BERLIN (Reuters) – Residents of a district in the German state of Bavaria will from Tuesday be banned from leaving their homes without a valid reason and schools and kindergartens will shut for two weeks due to spiralling COVID-19 infections, officials said on Monday.
The lockdown in Rottal-Inn, home to some 120,000 people, will be the second imposed in Germany on a local basis since April, after Berchtesgaden, 110 km to the south in the Bavarian Alps. Berchtesgaden has been in lockdown since Oct. 20.
Officials in Rottal-Inn said in a statement the decision was made after a spike in coronavirus cases in the district to more than 200 per 100,000 inhabitants over seven days.
Germany, as a whole, reported 8,685 new cases on Monday, with the death toll rising by 24 to 10,056 and an infection rate of 74.9 per 100,000 people over the past seven days.
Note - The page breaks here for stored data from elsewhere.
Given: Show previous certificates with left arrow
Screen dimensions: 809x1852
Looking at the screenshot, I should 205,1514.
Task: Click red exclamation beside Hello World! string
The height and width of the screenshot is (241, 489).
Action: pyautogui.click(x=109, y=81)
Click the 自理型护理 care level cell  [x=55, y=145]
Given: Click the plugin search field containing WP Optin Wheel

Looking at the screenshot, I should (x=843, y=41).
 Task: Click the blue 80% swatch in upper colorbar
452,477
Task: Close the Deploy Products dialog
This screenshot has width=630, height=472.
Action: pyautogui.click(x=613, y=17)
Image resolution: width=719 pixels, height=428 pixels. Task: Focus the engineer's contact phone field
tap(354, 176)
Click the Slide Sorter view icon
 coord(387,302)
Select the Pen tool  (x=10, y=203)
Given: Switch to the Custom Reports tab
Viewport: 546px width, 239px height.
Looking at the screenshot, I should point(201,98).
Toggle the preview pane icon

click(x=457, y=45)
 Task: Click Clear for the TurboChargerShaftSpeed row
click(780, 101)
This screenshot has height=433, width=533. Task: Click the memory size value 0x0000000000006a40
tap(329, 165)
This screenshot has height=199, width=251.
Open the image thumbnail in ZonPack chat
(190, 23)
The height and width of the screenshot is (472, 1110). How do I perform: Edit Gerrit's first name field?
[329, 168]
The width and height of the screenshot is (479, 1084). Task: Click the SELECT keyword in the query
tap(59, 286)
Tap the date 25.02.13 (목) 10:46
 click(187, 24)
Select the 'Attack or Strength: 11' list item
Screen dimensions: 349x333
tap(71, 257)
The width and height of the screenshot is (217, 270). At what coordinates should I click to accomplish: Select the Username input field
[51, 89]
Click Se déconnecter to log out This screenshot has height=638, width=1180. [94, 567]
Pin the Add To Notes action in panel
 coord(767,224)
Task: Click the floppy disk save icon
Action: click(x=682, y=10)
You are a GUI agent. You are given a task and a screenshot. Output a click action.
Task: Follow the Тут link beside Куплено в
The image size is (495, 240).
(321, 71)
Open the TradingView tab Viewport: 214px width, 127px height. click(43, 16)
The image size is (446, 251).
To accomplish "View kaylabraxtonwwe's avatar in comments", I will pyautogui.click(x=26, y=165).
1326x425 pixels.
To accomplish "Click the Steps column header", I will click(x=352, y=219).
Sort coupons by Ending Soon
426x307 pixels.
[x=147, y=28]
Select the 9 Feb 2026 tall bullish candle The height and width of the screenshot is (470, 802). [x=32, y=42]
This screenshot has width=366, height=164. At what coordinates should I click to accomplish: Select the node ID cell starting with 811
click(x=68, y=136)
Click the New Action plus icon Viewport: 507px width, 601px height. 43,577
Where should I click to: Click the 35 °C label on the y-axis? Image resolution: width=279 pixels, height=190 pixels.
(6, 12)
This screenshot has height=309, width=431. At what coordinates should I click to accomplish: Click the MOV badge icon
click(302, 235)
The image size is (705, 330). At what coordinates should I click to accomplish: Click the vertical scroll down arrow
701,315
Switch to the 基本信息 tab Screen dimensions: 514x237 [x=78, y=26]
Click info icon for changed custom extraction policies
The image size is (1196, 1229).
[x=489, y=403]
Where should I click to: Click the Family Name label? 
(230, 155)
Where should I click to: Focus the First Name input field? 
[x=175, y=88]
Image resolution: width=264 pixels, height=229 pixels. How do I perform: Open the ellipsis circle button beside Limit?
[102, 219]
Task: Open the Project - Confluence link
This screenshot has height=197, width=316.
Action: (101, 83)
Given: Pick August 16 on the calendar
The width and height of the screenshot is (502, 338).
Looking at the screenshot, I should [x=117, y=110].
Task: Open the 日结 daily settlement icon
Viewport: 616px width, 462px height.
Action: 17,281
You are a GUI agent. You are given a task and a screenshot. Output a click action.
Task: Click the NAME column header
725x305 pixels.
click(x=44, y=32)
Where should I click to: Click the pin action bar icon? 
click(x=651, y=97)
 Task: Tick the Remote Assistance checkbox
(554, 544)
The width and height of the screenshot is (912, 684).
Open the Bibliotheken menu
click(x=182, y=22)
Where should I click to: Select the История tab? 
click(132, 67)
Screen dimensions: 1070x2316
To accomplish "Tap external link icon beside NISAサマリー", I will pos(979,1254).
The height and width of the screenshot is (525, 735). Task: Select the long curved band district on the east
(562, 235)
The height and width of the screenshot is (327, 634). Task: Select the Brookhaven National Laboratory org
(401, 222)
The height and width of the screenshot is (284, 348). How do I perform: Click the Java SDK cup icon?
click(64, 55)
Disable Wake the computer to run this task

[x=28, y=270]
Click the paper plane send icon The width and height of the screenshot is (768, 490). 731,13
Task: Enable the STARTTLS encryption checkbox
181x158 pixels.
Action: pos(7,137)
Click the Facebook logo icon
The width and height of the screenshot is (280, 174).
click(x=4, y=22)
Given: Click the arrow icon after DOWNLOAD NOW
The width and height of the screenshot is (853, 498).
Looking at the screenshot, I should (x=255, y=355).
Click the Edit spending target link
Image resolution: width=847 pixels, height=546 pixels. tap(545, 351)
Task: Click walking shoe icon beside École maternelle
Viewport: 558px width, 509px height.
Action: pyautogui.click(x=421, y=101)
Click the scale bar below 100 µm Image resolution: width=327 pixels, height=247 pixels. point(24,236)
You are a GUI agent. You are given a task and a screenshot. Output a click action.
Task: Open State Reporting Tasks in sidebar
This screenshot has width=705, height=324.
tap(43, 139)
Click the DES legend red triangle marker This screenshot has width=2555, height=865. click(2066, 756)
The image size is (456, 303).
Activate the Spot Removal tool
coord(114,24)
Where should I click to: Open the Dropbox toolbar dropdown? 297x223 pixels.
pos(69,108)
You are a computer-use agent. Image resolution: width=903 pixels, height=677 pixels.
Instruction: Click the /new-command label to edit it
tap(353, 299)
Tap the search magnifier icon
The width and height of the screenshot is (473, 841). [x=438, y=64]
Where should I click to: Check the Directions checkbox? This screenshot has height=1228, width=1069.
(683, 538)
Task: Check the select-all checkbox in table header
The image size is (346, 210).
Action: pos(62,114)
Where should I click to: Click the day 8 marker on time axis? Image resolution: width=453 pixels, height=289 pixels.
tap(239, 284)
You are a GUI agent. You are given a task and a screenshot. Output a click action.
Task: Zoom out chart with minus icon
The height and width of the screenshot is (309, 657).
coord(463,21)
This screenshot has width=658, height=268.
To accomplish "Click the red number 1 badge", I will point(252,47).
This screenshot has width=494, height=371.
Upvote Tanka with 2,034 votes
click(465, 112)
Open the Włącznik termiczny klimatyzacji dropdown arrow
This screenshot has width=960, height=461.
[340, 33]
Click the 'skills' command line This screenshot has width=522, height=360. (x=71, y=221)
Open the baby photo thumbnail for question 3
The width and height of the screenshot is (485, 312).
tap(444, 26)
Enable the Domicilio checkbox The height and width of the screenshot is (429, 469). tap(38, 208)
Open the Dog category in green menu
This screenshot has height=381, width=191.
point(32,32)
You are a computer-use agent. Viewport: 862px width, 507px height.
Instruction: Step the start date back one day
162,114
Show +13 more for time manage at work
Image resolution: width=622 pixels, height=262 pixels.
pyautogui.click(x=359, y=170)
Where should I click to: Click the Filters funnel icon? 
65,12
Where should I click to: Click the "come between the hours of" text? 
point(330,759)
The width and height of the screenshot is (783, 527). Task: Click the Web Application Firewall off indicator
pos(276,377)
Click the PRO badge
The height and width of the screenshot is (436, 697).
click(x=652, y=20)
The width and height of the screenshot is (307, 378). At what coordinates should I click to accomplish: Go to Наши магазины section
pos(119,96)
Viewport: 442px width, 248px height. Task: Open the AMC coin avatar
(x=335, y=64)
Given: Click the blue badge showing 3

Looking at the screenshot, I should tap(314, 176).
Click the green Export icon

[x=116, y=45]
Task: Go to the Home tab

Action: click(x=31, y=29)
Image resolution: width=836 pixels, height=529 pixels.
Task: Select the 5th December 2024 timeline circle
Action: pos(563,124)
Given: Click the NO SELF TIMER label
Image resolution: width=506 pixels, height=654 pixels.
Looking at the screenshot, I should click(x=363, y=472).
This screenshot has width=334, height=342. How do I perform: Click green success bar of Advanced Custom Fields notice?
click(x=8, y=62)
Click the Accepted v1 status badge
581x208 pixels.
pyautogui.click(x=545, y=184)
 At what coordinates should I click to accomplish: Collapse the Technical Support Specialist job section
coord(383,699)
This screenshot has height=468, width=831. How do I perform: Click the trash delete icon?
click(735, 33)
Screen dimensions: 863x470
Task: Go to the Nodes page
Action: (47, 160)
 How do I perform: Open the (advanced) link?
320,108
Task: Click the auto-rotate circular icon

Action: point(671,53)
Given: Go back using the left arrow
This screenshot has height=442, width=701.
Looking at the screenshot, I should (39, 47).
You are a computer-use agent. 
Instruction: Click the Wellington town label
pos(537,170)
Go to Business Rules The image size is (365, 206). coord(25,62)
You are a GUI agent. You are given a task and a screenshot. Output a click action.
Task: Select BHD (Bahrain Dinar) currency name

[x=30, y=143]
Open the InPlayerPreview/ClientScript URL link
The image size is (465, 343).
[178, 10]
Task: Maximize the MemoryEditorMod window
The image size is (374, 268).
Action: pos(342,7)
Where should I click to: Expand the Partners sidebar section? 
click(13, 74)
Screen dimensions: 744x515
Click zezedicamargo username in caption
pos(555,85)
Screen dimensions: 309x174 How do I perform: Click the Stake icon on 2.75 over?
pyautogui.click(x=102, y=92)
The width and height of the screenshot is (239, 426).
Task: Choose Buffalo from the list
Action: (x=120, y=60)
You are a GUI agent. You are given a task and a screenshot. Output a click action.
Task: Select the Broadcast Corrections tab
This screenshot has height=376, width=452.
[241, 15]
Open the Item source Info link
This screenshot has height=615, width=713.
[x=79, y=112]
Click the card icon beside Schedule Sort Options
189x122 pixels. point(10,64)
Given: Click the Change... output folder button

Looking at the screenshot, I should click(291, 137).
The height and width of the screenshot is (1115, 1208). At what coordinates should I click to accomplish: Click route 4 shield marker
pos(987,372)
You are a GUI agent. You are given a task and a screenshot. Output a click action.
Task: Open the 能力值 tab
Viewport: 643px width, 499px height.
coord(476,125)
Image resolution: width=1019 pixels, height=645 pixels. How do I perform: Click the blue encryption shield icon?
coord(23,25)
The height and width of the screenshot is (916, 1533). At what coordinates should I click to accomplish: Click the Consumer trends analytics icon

Chancellor Angela Merkel, eager to avoid a second national lockdown that would jeopardise a fragile recovery of Europe’s largest economy, urged Germans at the weekend to curb their social contacts and keep travel to a minimum.
The COVID-19 situation in Germany, however, remains less serious than in other major European countries like Britain, France and Spain. France, which has imposed night-time curfews on major cities, on Sunday reported a record 52,010 new confirmed coronavirus infections in the space of 24 hours.